To get an idea of where the HIV epidemic is growing fastest-and how many at-risk people use PrEP to avoid HIV infection-these investigators scoured data in the UNAIDS AIDSINFO 2022 database, which analyzes country-level HIV data, supplemented by PUBMED and EMBASE searches and national reports. They divided countries with more than 40,000 HIV cases into higher-prevalence (above 3.5%) and lower-prevalence (under 3.5%) countries.
 
In 2022 the 14 higher-prevalence countries counted 19,462,000 people with HIV, compared with 17,459,000 in 54 lower-prevalence countries (53% vs 47% of the epidemic).

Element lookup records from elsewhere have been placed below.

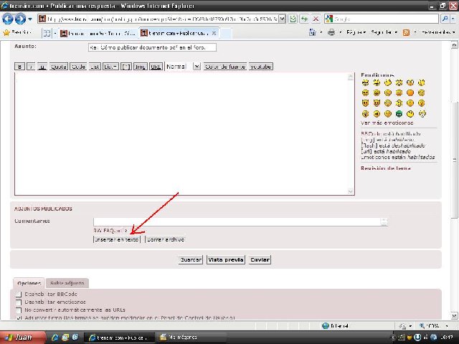Open the Color de fuente picker
The width and height of the screenshot is (459, 344).
tap(225, 67)
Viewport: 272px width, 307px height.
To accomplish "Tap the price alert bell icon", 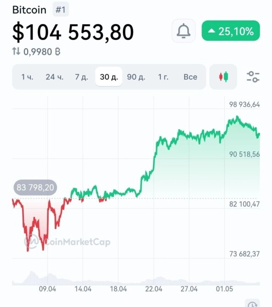I will 183,31.
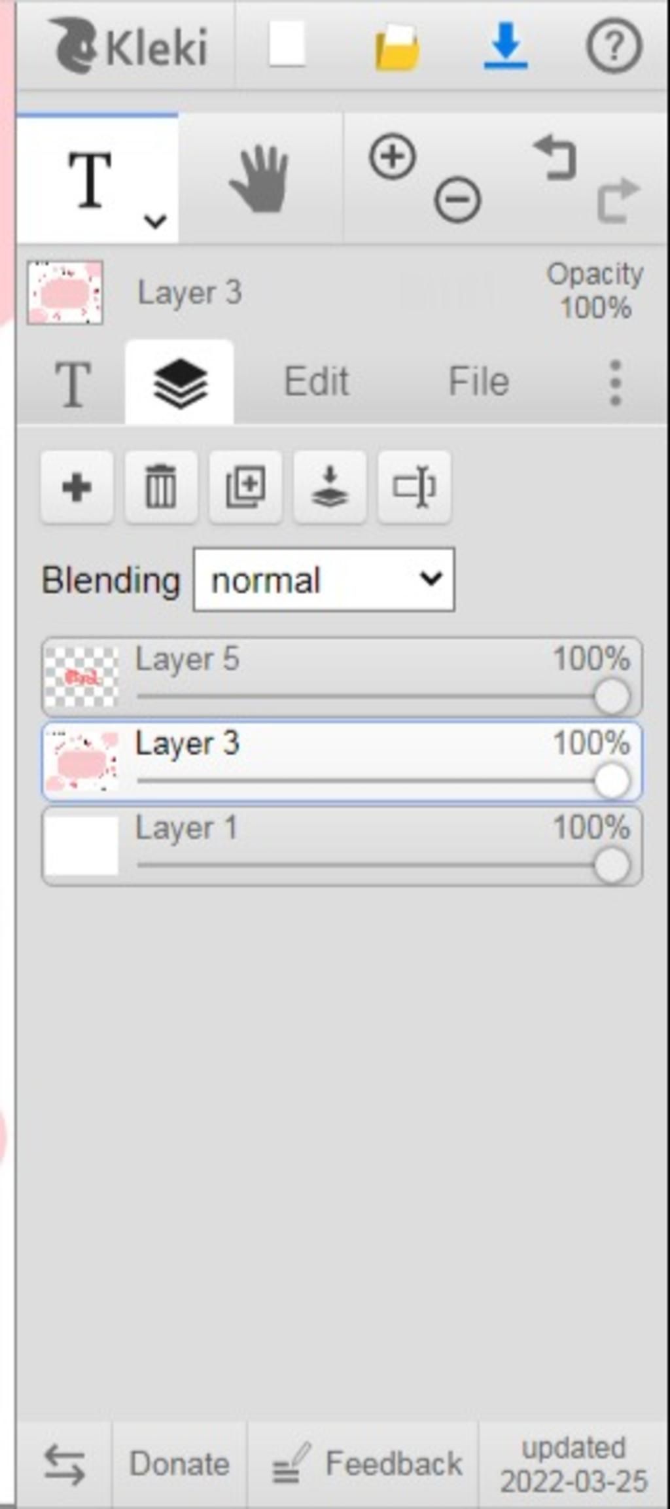Swap panel side with arrows icon
The width and height of the screenshot is (670, 1509).
(64, 1464)
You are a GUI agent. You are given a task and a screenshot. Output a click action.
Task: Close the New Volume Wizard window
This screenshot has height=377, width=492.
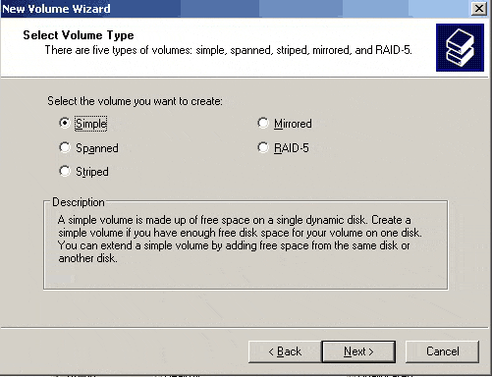pos(479,9)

But new HIV infections numbered 468,400 in higher-prevalence countries and 770,703 in lower-prevalence countries (higher-to-lower ratio 0.61), and mortality proved lower in higher-prevalence countries (225,100 vs 383,190, ratio 0.59). The researchers figured annual epidemic growth (new HIV infections/total epidemic size) at 2.4% in higher-prevalence countries and 4.4% in the lower-prevalence set.
 
Three antiretroviral factors that could contribute to these differences are 1.21-fold higher antiretroviral therapy (ART) coverage in higher-prevalence countries (82% vs 67%), 1.13-fold more PrEP starts in higher-prevalence countries (1,323,493 vs 1,174,539), and lower vertical transmission rates in the higher-prevalence group (9% vs 16%, higher-to-lower ratio 0.56). Pepperrell and colleagues pointed out that total PrEP use greatly lags the 74 million persons cited as the target to optimize HIV prevention.
 
Despite higher HIV prevalence in high-prevalence countries concentrated in Southern and Eastern Africa, coauthor Andrew Hill (University of Liverpool) told NATAP that most new HIV infections and deaths now occur in South America, Southeast Asia, and Central Europe, where proportionately fewer people have access to ART and PrEP. Antiretroviral prices remain high, he added, in several middle-income countries with still-burgeoning epidemics. "Brazil is a key example," Hill said, with "the same GDP as South Africa but no access to key drugs at low cost through voluntary licenses." Pepperrell and colleagues stressed that ART and PrEP-including long-acting lenacapavir and cabotegravir plus rilpivirine-must be affordable everywhere.
 
Reference
 
1. Pepperrell T, Cross S, Hill A. 62% of new HIV infections and 63% of deaths now reported in countries outside Southern/East Africa. CROI 2024 (Conference on Retroviruses and Opportunistic Infections), March 3-6, 2024, Denver. Abstract 1033.